TOPEKA, Kan. (KSNT) – Legislators are acting fast on top issues like abortion and Medicaid expansion this legislative session.
The Senate Public Health and Welfare committee began debating a new Medicaid expansion bill on Thursday.
The bill is a compromise between Governor Laura Kelly and Senate Majority Leader Jim Denning. It could cover up-to 150,000 Kansans that struggle to afford healthcare.
Lawmakers went all of last year without having a formal debate on a Medicaid expansion bill.
The committee heard from proponents of the bill on Wednesday.

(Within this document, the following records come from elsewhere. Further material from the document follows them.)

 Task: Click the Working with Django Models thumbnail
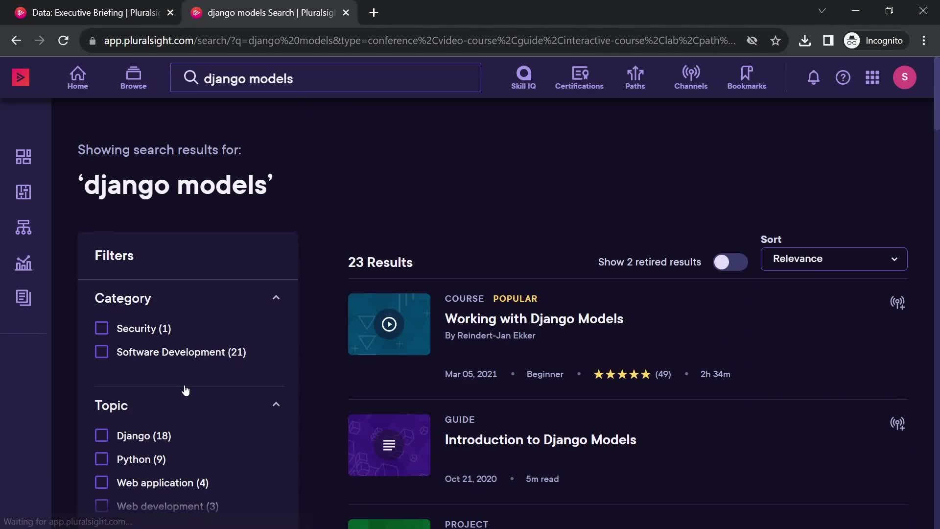coord(389,324)
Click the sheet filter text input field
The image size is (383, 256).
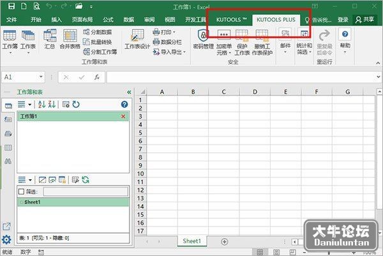(86, 191)
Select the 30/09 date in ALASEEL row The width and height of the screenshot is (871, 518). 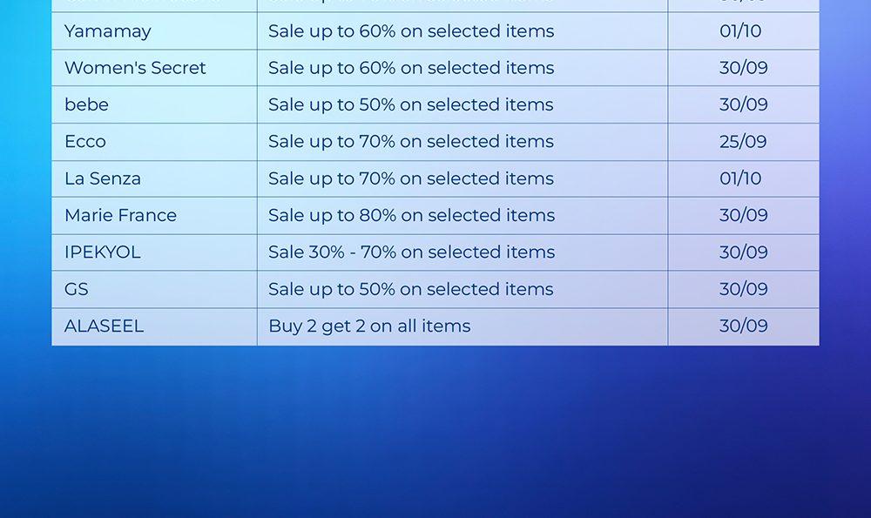pyautogui.click(x=743, y=326)
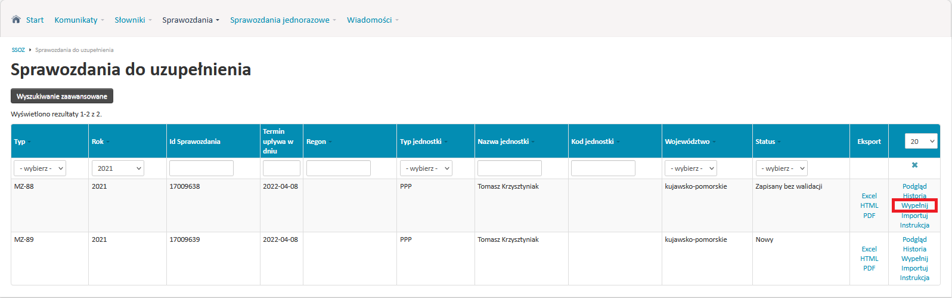Image resolution: width=952 pixels, height=298 pixels.
Task: Open Historia for report MZ-89
Action: coord(914,249)
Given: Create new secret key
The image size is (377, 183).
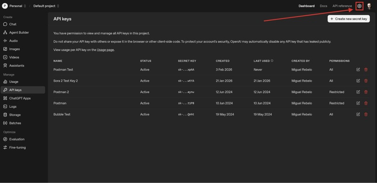Looking at the screenshot, I should click(x=349, y=19).
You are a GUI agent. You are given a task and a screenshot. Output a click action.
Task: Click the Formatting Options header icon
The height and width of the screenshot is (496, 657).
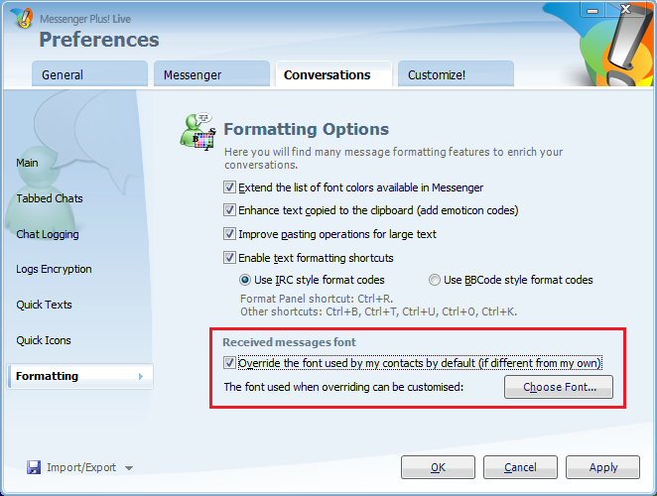click(197, 134)
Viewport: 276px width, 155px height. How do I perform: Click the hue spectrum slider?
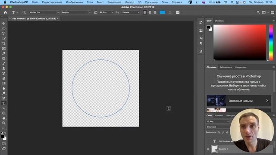tap(271, 43)
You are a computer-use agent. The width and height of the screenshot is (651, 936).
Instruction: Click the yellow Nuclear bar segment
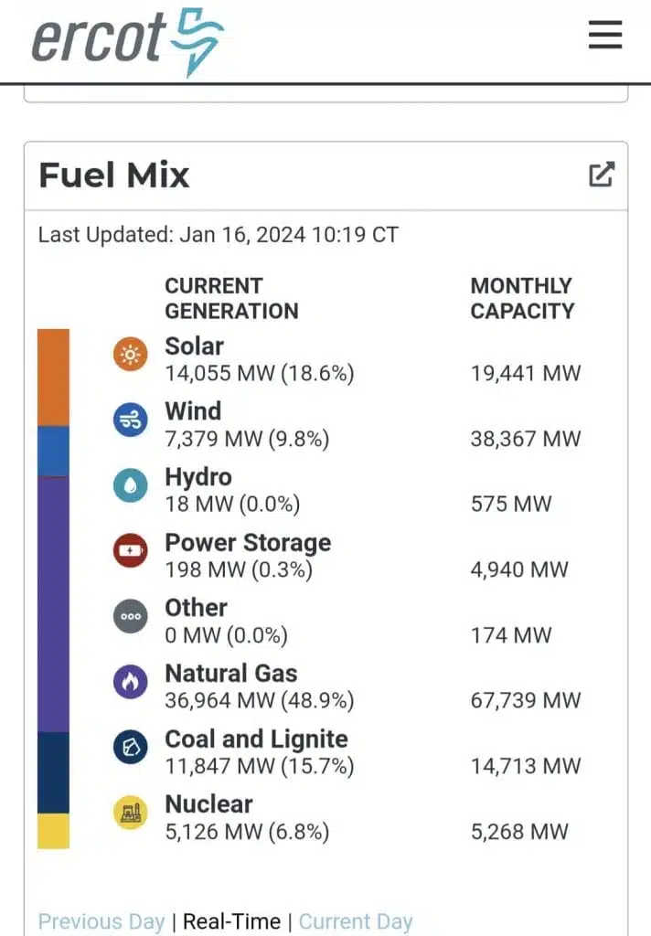tap(53, 831)
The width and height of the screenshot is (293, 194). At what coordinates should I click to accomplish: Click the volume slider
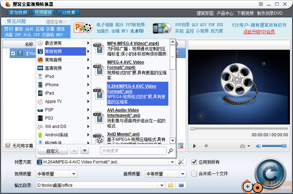(x=274, y=146)
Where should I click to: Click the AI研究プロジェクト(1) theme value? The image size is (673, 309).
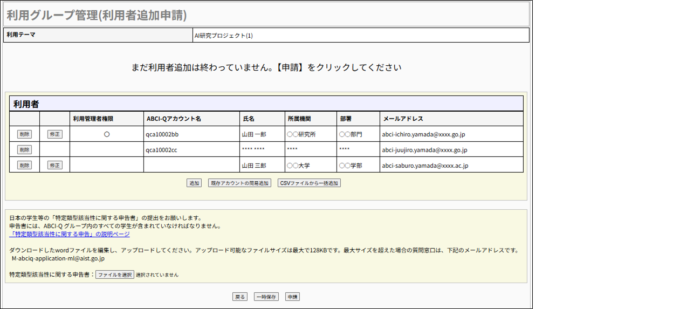click(223, 36)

Those included Judy Davids-Cole. She’s an advocate for AARP Kansas. She said she’s glad the bill is being taken up.
“It’s really nice to see that there was a nonpartisan effort to come together and compromise to increase the health of all Kansans,” Davids-Cole said.
Davids-Cole said many of their members would benefit from expansion. She pointed to a segment of the population that is older than 50 and too young to get Medicare that is struggling to find coverage.
“We hear it constantly, even something like an emergency call to the emergency room is unaffordable to many of these people who are either not employed, or are employed by a part-time job, or a low paying job that doesn’t offer benefits,” Davids-Cole said.
Friday will be another day lawmakers hear from those that favor the bill. Opponents will get their chance to testify next week to tell lawmakers why they believe expansion shouldn’t happen.
If the bill is passed out of committee, it would head to the full Senate for a vote, and then head to the House.
In 2017, legislators passed a Medicaid expansion plan, but then Governor Sam Brownback vetoed it.